Dentro de unos días celebraremos el aniversario de la muerte de don Giussani. Ante esta fecha no podemos evitar que nos embargue la gratitud y la conmoción por su persona y su obra. Aunque le echamos de menos, no nos sentimos huérfanos. Más aún, todos experimentamos que hoy es más padre que nunca. A través de él, Cristo sigue obrando entre nosotros, como hemos comprobado este año por medio de muchos signos.
El aniversario de su muerte nos sitúa a todos ante su herencia, que no es sólo algo del pasado, sino un acontecimiento presente que sigue desafiando nuestra razón y nuestra libertad.
Sólo si se convierte en una experiencia personal y cotidiana el carisma seguirá fascinándonos cada vez más. Lo cual conlleva la urgencia de juzgar todo lo que sucede con ese criterio que Otro ha puesto en nosotros: el corazón. Seguir el juicio del corazón es seguir a Dios que nos crea con un conjunto de exigencias y evidencias que conforma nuestro rostro íntimo: la sed de verdad, belleza, justicia, etc. Hace falta tener sencillez y mucha lealtad con nosotros mismos para mantenernos firmes en el juicio que emerge con claridad de nuestro corazón. ¡Todo menos subjetivismo!

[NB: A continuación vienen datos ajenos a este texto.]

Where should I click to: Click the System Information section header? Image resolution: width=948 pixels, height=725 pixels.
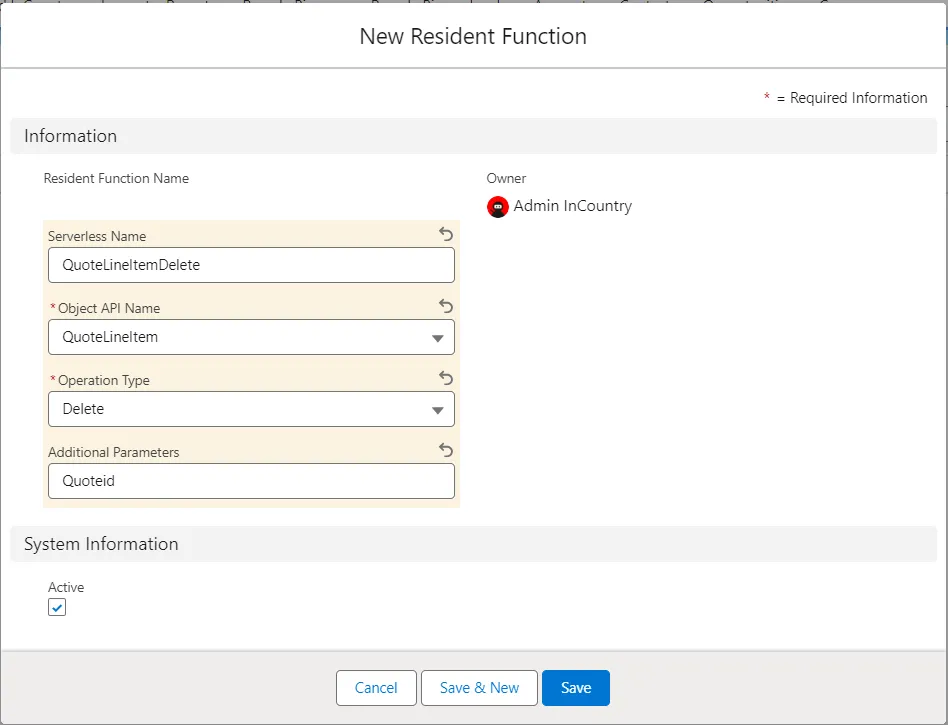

Esta sencillez nos permitió reconocer la excepcionalidad única de Cristo, y nos permite reconocerla continuamente en medio de las vicisitudes de la vida. Seguir el corazón quiere decir seguir la “correspondencia imposible” que hemos identificado en el encuentro con Cristo, obedecer a esa plenitud sorprendente que experimentamos.
Así seremos cada vez más hijos de don Giussani que –como dijo el entonces cardenal Ratzinger en la homilía de su funeral– «no quería vivir para sí mismo, sino que dio su vida y, justamente por eso, encontró la vida no sólo para sí, sino para muchos otros... Dando su vida ha dado un hermoso fruto –como vemos en este momento–, ha llegado a ser realmente padre de muchos y, precisamente por haber guiado a las personas no hacia sí mismo, sino hacia Cristo, ha conquistado los corazones, ha ayudado a mejorar el mundo, a abrir las puertas del mundo para el cielo».
Así se nos hará cada vez más evidente la racionalidad de la fe o, lo que es lo mismo, por qué merece la pena ser cristiano. «Tu gracia vale más que la vida».
En este momento dramático, vivir así es nuestra contribución a la Iglesia –en cuyo seno somos continuamente generados– y a nuestros hermanos los hombres.